Sauber, Force India lodge EU complaint


Ecclestone responds to EU complaint

Ecclestone responded that if small teams were unhappy with the agreements offered them, they shouldn't have signed them. Kaltenborn argues that while Sauber did agree to its current contract, it was either that or be forced out of F1.

"Even if you sign something, it doesn't make it fair and it doesn't make it right," said Kaltenborn. "You have to see why we signed this and what options we had at that time.

"For a team like Force India and ourselves, this is our core business. We don't do anything else – we run a Formula 1 team and we might have commercial activities next to it, where we basically commercialize the knowhow we generate. But this is our core business, so you have effectively no choice but to accept it.

"You have to have seen what situation our two teams were – you get an offer, you either take it or leave it. So you sign it, knowing that you sign it or you leave Formula 1, which is no choice. This is why we hope the commission will look at it, why these unfair terms in our deal were put into place.

"We knew some had preferential terms but the entire the scope or scale of these privileges – actually we only recently became aware of these through the media."

According to Kaltenborn, the next step of the process will require the commercial rights holder to respond to the claims and then it will be up to the commission to decide if it wants to take the matter further.

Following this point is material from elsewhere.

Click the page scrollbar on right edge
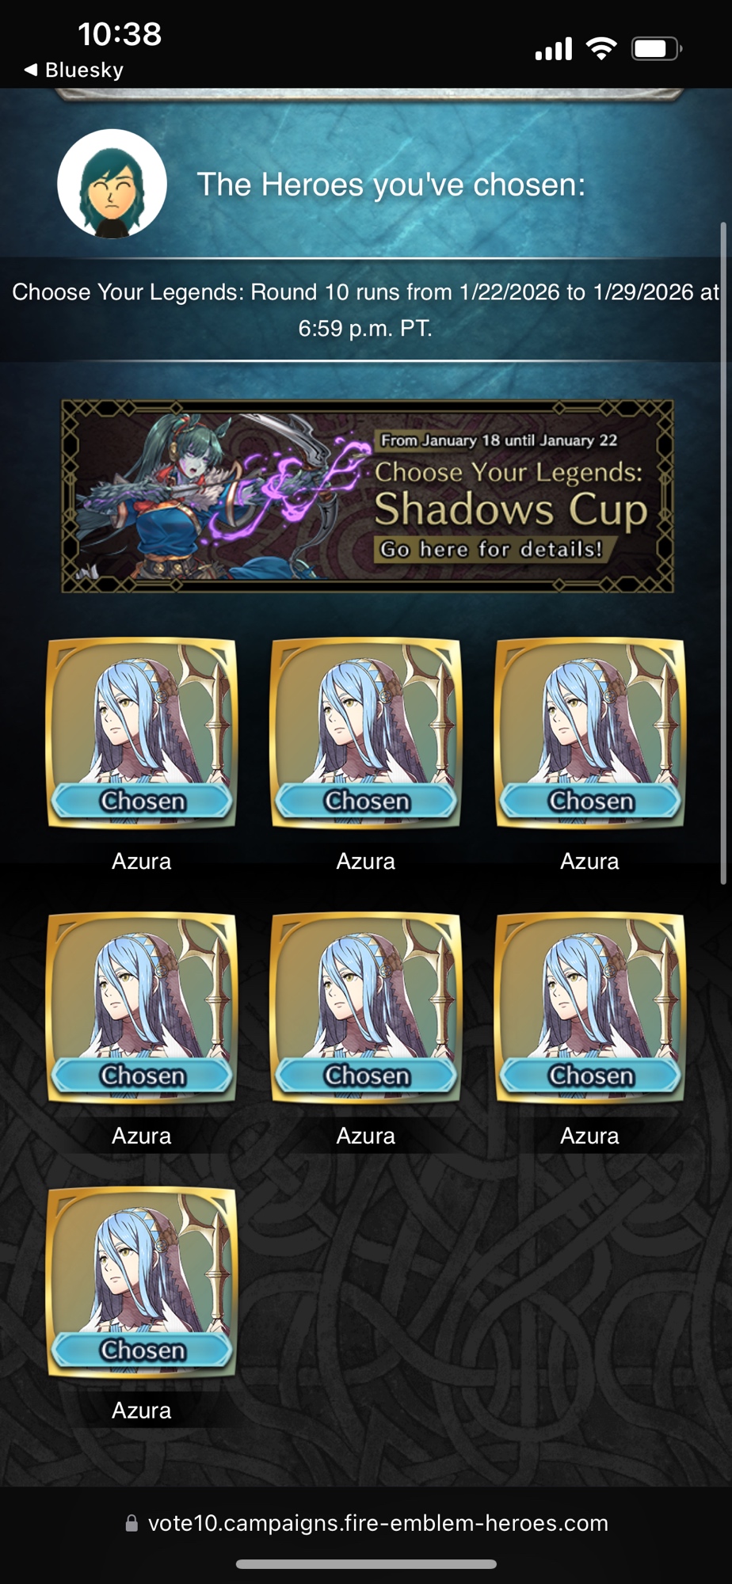Screen dimensions: 732x1584 coord(723,553)
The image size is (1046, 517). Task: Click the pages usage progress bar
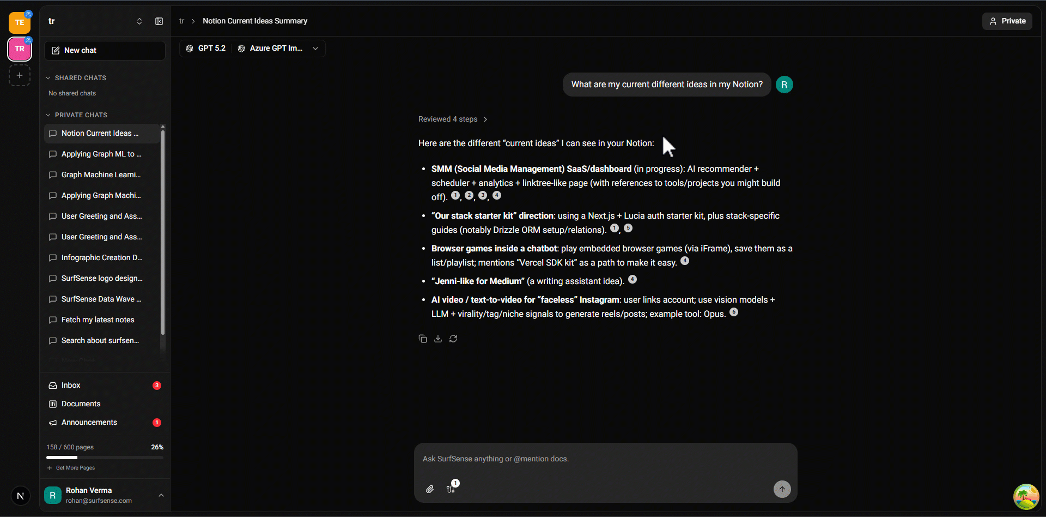[x=105, y=458]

"We have asked the commission to look into the abuse of dominance which arises from the way privileges are granted to certain teams, may that be in terms of rule-making or in terms of revenue stream," she said. "They will ask the other side to comment on what we have written, which takes a couple of weeks I guess – and I'm not sure how much that can be extended – and then they will take a view on what to do.

"We hope they will start a proper investigation and we hope they will look at the structure and also establish a fairer system which allows teams to compete on an equal basis. This complaint is against the commercial rights holder, not against any team."